Harvest: The Hidden Histories of Seven Natural Objects Audiobook
Harvest: The Hidden Histories of Seven Natural Objects Audiobook
- Roy Mcmillan
- Random House UK
- 2019-08-08
- 8 h 35 min
Summary:
‘An exceptional initial book; Harvest is definitely a subtle, exciting braiding of travel, social and natural history … It is a satisfaction and an education to journey with him in these pages’ Robert Macfarlane
Inside a centuries-old tradition, farmers in northwestern Iceland scour remote coastal plains for the down of nesting eider ducks.
High in the vast cave in Borneo, men perched atop rickety ladders gather swiftlets’ nests, a delicacy believed to be a cure for almost anything.
Eiderdown and edible approximately Harvest: The Hidden Histories of Seven Organic Objects parrots’ nests: both are luxury products, ultimately destined for the super-rich. To the rest of the world these components are mere commodities but to the harvesters all of them are imbued with misconception, tradition, folklore and ritual, and form element of a shared identification and history.

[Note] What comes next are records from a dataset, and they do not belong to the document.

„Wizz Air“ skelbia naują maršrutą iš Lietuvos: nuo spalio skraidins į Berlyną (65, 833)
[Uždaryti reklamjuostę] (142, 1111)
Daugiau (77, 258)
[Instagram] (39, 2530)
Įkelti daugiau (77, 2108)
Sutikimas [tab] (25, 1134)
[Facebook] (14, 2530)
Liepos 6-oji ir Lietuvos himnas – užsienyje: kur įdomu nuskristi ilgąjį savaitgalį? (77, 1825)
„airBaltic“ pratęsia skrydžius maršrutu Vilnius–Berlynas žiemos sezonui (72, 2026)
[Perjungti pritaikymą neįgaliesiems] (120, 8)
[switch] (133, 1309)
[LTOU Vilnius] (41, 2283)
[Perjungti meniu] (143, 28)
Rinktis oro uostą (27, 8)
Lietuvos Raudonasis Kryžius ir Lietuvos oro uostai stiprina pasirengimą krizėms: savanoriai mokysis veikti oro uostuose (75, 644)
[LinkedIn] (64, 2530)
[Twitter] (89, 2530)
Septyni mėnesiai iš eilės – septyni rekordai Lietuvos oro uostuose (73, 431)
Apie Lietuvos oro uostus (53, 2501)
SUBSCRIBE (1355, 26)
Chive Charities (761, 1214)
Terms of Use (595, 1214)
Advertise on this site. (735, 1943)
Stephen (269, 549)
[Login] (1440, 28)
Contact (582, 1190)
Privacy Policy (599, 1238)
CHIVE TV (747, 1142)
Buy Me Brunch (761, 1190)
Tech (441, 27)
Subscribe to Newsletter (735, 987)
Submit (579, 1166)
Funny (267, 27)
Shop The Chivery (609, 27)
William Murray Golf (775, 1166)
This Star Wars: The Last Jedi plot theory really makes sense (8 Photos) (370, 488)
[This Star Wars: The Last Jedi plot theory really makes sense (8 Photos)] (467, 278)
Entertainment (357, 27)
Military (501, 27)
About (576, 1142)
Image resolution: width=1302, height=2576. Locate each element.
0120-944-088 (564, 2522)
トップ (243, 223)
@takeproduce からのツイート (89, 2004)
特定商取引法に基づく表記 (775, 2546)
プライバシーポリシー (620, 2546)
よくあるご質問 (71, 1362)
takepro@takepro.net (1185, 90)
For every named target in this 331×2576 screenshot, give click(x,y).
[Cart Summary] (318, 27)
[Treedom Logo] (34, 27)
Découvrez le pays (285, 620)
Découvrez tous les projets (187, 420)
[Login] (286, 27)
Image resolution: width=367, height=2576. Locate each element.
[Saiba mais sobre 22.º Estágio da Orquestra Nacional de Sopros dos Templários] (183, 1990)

These objects are two of the seven natural wonders whose stories Harvest tells: eiderdown, vicuña wool, sea silk, vegetable ivory, civet coffee, guano and edible birds’ nests. Harvest comes after their journey in the wildest parts of the planet, traversing Iceland, Indonesia, and Peru, to its urban centres, sketching on the voices from the gatherers, shearers and business owners who harvest, process and trade them.
Blending interviews, history and travel composing, Harvest sets these human tales against our changing financial and ecological landscaping. What do they reveal about capitalism, global marketplace causes and overharvesting? So how exactly does a local micro-economy survive in a hyper-connected world?
Harvest makes us start to see the globe with wonder, attention and new concern. It really is a genuine and magical new map of the world and its riches.